How long did George Pell spend on the steps of St Patrick’s Cathedral after Mass? That single unanswered question has emerged as central to the convicted cardinal’s fight for freedom. Source: Herald-Sun.

Much of yesterday’s High Court hearing focused on the issue with Bret Walker, SC, arguing Cardinal Pell routinely spent 10 or more minutes on the steps after Mass.

Mr Walker told the court if it was accepted that this occurred, it would have been impossible for him to offend.

For four-and-a-half hours Mr Walker spelled out Cardinal Pell’s appeal arguments, discussing evidence and acute legal points at length, before a full bench of the court.

But the court kept coming back to Cardinal Pell’s post-mass routine, and whether or not he would have had the time to commit the offences of which a jury found him guilty.

Cardinal Pell was convicted of sexually assaulting two choir boys, while Archbishop of Melbourne, in the sacristy of St Patrick’s Cathedral after mass in the 1990s.

His appeal against the Victorian Court of Appeal majority decision to uphold his convictions is his final bid to prove his long maintained innocence.

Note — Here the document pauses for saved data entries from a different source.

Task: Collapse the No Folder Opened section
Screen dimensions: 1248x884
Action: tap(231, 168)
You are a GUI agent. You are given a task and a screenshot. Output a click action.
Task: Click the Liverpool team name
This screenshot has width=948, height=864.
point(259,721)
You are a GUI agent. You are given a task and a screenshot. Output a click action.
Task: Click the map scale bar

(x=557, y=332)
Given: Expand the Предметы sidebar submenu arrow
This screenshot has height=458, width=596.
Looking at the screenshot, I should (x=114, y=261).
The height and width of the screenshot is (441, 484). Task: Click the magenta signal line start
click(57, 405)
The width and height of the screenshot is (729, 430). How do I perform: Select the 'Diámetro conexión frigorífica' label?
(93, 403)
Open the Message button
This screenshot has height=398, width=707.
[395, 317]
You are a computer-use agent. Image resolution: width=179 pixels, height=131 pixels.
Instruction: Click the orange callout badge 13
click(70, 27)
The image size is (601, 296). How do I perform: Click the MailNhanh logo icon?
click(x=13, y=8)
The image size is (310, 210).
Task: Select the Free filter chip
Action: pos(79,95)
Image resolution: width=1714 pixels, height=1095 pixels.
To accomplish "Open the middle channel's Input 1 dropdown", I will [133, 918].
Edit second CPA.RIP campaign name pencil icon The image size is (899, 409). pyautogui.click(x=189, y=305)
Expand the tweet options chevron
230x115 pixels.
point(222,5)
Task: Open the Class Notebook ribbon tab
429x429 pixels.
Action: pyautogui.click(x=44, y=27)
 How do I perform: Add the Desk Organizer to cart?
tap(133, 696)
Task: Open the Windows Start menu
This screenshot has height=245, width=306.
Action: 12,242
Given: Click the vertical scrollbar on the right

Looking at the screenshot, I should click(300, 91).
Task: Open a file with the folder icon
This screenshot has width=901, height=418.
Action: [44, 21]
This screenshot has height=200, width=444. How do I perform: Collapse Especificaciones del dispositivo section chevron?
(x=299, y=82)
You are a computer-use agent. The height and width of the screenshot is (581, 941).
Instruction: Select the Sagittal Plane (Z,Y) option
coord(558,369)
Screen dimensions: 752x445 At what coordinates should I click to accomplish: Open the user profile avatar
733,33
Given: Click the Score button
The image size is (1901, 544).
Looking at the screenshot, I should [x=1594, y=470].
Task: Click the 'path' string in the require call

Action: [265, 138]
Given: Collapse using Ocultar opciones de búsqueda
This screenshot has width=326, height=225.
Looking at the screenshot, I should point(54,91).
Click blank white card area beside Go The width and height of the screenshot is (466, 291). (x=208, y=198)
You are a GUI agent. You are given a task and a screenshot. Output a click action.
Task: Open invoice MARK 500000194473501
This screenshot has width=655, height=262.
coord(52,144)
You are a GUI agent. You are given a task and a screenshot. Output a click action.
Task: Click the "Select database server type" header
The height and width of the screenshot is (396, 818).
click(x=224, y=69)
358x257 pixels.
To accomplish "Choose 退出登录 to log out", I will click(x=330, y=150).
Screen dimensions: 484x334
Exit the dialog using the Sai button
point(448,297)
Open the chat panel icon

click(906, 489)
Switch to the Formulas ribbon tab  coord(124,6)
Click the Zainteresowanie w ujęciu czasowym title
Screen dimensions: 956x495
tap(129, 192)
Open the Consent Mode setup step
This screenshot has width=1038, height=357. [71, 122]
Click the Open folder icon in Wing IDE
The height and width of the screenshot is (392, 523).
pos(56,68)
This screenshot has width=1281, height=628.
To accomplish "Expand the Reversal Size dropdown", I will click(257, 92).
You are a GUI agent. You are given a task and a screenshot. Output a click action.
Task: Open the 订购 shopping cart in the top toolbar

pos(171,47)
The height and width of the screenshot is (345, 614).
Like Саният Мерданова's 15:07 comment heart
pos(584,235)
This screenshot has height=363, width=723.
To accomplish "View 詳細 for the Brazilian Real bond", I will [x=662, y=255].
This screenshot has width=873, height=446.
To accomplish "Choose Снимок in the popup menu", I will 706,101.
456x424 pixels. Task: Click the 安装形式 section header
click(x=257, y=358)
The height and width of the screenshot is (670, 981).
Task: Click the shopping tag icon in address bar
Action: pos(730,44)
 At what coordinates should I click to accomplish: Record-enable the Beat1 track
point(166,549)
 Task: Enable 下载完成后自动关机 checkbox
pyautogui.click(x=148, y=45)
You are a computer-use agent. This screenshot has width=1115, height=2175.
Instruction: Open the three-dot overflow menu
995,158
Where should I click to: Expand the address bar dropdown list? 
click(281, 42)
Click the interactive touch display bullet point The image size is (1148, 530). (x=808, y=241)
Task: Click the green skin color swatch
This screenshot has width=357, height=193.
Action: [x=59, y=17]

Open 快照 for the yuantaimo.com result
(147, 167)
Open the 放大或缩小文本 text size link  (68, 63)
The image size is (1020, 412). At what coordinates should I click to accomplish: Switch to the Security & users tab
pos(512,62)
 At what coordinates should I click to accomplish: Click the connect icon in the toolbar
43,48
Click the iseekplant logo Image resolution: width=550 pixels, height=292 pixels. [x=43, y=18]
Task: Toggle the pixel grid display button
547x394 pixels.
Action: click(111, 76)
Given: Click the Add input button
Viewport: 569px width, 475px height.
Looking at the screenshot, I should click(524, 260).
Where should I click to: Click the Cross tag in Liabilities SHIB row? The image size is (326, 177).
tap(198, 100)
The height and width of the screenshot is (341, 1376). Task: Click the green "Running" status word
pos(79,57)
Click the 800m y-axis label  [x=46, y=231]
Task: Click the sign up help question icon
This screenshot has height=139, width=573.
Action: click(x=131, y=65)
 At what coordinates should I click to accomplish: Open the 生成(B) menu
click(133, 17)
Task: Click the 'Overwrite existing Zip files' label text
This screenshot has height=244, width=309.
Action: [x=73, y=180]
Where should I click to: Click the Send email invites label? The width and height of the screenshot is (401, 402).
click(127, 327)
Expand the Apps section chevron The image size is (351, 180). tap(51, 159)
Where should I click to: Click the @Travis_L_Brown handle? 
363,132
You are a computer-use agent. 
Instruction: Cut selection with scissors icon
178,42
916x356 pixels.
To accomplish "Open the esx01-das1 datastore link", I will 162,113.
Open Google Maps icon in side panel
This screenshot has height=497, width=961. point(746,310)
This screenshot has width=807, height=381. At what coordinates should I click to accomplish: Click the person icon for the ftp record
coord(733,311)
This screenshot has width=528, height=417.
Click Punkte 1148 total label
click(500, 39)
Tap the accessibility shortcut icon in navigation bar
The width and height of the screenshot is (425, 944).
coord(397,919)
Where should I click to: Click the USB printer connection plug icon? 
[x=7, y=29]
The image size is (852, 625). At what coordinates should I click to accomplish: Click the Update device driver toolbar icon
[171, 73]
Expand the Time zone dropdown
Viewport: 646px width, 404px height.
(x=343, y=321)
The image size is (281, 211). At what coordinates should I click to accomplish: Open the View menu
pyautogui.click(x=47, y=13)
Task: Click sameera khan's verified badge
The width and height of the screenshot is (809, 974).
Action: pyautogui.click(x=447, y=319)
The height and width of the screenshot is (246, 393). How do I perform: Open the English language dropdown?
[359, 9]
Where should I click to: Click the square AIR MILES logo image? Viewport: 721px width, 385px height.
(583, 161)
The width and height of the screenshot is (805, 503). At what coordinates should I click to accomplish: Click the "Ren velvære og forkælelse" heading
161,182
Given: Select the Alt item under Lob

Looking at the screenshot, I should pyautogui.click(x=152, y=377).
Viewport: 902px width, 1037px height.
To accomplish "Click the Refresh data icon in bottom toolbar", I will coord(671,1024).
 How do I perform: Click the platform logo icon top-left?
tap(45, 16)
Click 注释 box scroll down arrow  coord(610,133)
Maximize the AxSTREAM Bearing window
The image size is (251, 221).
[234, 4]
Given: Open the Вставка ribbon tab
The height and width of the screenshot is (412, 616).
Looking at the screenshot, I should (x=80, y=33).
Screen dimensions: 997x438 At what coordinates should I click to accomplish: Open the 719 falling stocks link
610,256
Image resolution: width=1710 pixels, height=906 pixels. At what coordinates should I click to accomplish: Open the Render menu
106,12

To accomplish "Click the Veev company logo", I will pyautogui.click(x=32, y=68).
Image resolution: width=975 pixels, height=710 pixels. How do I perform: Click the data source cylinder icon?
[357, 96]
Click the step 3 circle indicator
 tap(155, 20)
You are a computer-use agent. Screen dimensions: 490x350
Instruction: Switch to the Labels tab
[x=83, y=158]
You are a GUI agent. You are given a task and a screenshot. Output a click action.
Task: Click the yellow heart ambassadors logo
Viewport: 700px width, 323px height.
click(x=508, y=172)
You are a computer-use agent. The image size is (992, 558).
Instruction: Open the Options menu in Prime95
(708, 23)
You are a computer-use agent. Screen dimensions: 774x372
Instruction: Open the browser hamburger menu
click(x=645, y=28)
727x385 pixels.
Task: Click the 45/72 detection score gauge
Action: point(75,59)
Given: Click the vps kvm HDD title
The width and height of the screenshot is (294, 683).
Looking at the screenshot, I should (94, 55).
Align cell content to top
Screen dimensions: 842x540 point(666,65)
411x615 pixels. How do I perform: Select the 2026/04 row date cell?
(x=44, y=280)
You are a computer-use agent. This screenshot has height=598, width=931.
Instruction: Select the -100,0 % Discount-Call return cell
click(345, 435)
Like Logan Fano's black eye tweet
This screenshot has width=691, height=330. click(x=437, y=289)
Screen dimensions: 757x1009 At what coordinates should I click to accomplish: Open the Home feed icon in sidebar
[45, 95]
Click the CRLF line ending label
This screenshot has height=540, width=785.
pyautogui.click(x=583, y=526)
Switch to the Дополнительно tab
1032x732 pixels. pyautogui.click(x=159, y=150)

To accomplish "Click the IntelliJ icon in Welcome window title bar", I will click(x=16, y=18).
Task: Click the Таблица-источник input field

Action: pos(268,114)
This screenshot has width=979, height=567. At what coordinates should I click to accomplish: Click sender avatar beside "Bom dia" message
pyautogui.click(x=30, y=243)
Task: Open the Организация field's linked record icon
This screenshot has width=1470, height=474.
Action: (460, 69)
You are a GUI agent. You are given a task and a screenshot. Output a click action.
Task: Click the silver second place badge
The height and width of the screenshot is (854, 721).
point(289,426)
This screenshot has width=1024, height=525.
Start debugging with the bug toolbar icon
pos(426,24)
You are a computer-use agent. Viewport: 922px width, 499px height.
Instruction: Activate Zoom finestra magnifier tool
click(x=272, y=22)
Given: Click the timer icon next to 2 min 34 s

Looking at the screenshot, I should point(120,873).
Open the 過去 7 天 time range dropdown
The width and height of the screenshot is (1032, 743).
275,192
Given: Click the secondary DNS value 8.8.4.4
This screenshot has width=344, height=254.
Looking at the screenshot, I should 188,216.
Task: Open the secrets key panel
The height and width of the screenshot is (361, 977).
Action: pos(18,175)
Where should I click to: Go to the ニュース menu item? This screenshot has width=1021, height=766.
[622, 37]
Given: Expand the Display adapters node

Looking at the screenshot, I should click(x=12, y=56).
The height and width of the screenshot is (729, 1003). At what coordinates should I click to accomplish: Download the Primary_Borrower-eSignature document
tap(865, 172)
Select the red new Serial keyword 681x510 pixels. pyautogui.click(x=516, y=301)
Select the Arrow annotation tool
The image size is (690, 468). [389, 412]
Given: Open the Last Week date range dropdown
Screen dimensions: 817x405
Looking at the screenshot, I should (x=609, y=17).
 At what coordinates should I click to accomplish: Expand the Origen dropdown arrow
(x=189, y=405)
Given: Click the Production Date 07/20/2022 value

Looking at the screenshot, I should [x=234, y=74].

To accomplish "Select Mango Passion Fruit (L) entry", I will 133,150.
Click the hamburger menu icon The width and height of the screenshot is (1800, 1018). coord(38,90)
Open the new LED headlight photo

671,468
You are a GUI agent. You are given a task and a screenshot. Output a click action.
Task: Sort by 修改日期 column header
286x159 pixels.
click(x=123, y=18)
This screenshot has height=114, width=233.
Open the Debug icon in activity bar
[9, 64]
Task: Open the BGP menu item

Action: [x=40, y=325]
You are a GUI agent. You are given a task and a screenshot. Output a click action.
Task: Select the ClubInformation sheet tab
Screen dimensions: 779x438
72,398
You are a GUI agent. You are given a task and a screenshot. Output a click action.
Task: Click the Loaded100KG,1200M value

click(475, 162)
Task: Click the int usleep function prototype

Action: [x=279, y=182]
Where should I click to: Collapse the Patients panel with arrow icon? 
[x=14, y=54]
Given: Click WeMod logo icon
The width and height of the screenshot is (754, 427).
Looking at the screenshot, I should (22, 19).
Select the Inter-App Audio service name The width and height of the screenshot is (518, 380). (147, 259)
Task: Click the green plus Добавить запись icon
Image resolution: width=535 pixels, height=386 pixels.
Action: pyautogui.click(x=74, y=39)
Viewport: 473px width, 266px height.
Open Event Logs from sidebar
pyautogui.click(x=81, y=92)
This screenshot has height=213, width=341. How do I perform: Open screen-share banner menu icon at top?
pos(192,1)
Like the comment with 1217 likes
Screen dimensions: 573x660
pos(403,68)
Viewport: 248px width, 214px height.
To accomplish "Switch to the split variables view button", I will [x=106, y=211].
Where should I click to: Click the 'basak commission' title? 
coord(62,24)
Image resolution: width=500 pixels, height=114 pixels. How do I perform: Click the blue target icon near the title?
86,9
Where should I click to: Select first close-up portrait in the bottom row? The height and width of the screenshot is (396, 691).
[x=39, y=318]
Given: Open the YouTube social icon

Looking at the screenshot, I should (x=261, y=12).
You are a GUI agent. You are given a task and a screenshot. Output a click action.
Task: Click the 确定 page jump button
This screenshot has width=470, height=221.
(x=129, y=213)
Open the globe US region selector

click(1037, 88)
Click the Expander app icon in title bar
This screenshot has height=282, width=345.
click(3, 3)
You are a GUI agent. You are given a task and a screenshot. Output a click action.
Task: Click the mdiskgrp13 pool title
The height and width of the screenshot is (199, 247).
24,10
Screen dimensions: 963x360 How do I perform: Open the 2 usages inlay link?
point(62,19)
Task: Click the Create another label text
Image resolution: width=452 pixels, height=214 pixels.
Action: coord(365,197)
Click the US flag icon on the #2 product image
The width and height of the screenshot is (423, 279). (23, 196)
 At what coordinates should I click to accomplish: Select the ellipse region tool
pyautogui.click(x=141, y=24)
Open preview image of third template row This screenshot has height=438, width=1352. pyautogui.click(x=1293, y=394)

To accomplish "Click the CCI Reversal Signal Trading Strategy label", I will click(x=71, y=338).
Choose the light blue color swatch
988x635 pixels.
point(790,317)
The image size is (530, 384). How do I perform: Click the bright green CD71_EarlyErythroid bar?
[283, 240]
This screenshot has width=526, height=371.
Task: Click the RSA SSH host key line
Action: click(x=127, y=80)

The state’s most senior judges, Supreme Court justice Anne Ferguson and Court of Appeal president Chris Maxwell, found it was open to the jury to find the assaults took place.

“The jury were not bound to have a reasonable doubt,” they found.

But Mr Walker stridently argued they were wrong to do so saying their “piecemeal” approach wrongly concluded that a list of compounding improbabilities, described by Cardinal Pell’s team as impossible, were indeed not impossible.

That sent “the inquiry off in a terribly damaging wrong route,” he argued.

Much was made about the weight the majority in the Court of Appeal placed upon the credibility of the witnesses.

Mr Walker argued the majority allowed their belief in the credibility of the witness to overshadow other critical evidence.

Victorian Director of Public Prosecutions Kerri Judd, QC, will respond to the Pell submissions today.